§ **SET PROBLEM 1**:
Please rewrite the rows from the line with "You are a computer-use" through the end of the rows, swapping "screenshot" for "screen capture" and leaving everything else as it is. Omit the pictures from your answer.

::: TEXT SHOWN

Economics 0401
Homework Problems #1
NOTE: * Indicates
that a graph is required.
1. Using the material from the Chapter 2 in the text on Supply
and Demand, analyze the following:
*a. Assume
there are two markets for labor - a military market and a civilian market - and
there is a wage differential between these two markets. Show and explain the
difference between a volunteer army and a conscript army.
*b. How
would a decrease in the unemployment rate affect the supply of military
recruits? The military wage?
*c. Graph
and explain what might happen when the government puts a ceiling on CEO pay for
public corporations which reduces CEO pay below its current level. Assume that
there are two labor markets, one for public corporate CEOs and one for private
corporate CEOs and that the initial wage differential between the two markets
is zero. Explain how a welfare loss and a misallocation of labor resources occurs because of this policy.
d. EXTRA
CREDIT: Show and explain what happens to the wage differential between ice road
truckers in Alaska and truckers in the lower 48 states when oil production is
expanded in Prudhoe Bay and more truckers are needed in Alaska. Assume the two
markets are initially in equilibrium.
2. Using
the material from the chapter 3, do the following:
*a. In a
recent survey of health economists, 90% of them agreed with the statement
“Workers pay for employer-sponsored health insurance in the form of lower wages
or reduced benefits.” If President Obama’s compulsory health plan (mandated
universal health insurance) passes Congress it will also have a provision for
penalizing employers who do not comply with the law (do not offer health
insurance). The CBO has warned that these fines will also be passed on to
workers in the form of lower wages. Show and explain how labor markets for
primary and secondary workers will be affected by this and explain why such a
program would produce welfare losses. (Hint: Be sure to explain what a welfare
loss is.) NOTE: President Obama claims this is not a tax. Is he correct?
Explain.
*b. Assuming unskilled labor and capital are
gross substitutes and skilled labor and capital are gross complements, show and
explain how an investment tax credit will affect these two labor markets. Explain
how the skill composition of employment changes.

::::::
::: LISTING

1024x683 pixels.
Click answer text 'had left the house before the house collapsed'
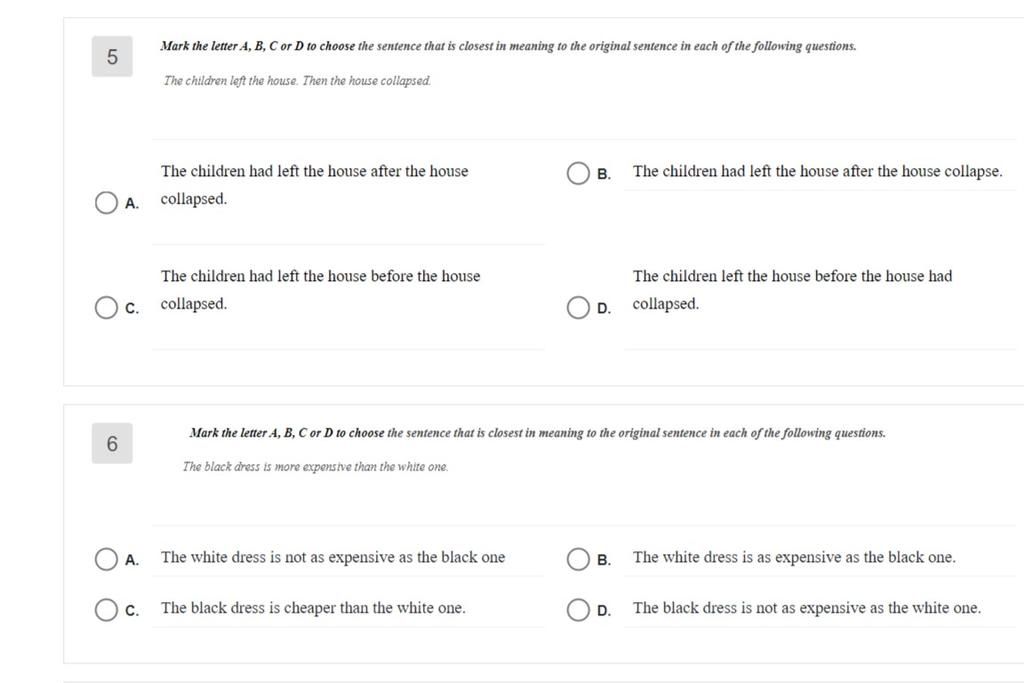point(321,290)
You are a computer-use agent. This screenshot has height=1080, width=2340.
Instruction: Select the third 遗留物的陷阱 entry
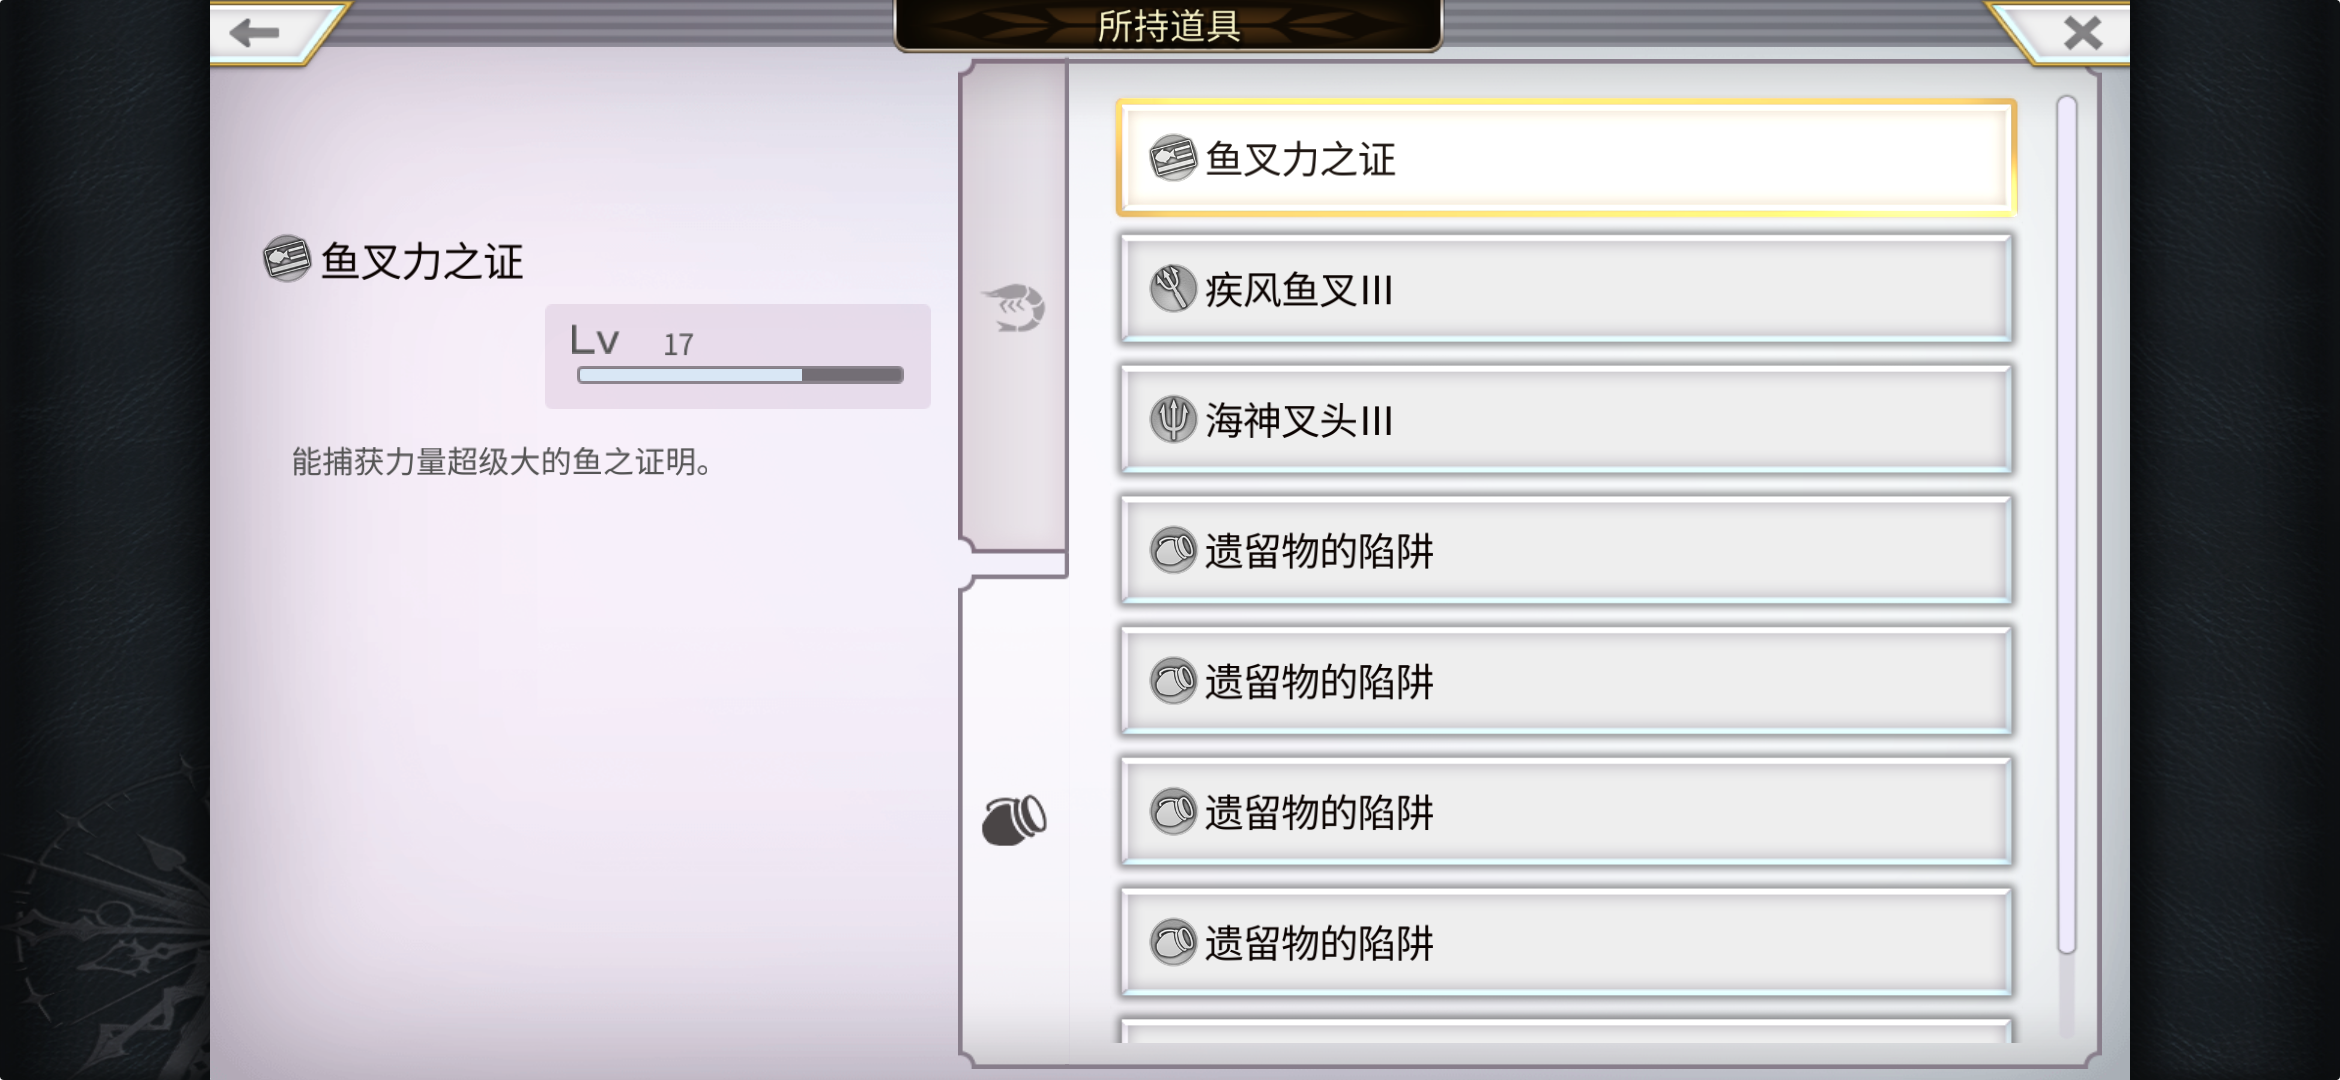(x=1566, y=812)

::::::

§ **SET PROBLEM 2**:
Extend the economics homework problems on labor markets, picking up right after their final sentence.

§ **EXPECTED OUTPUT 1**:
You are a computer-use agent. This screen capture has height=1080, width=2340.
Instruction: Select the third 遗留物的陷阱 entry
(x=1566, y=812)

§ **EXPECTED OUTPUT 2**:
*c. Assume
the minimum wage is imposed on the seamless hosiery workers labor market in the
South in 1938 (see Example 4.2 on page 113 in the text). Show and explain how
this affected the introduction of certain machinery into the seamless hosiery
industry and explain whether workers and machines were gross substitutes or
gross complements.
*d. EXTRA
CREDIT: Show and explain what happens when the corporate income tax is
abolished. (Hint: Start with a tax in place in the capital market and show what
happens in both labor and capital markets when the tax is abolished.) Are
capital and labor gross substitutes or gross complements? Explain.
e. EXTRA
CREDIT: Is technological change a threat to unskilled workers in particular and
total employment in general? Explain the text’s answer to this question and how
Baird’s article on “Recycling Labor” is an important part of the answer.
3. Using
the material from the chapter 4, do the following:
*a. Assume
two groups of workers A and B where workers in group A are relatively unskilled
16-19 year olds and workers in group B are relatively more skilled 20-24 year
olds with more schooling and experience. Also assume that these two markets
start with an equilibrium wage differential before the minimum wage is imposed.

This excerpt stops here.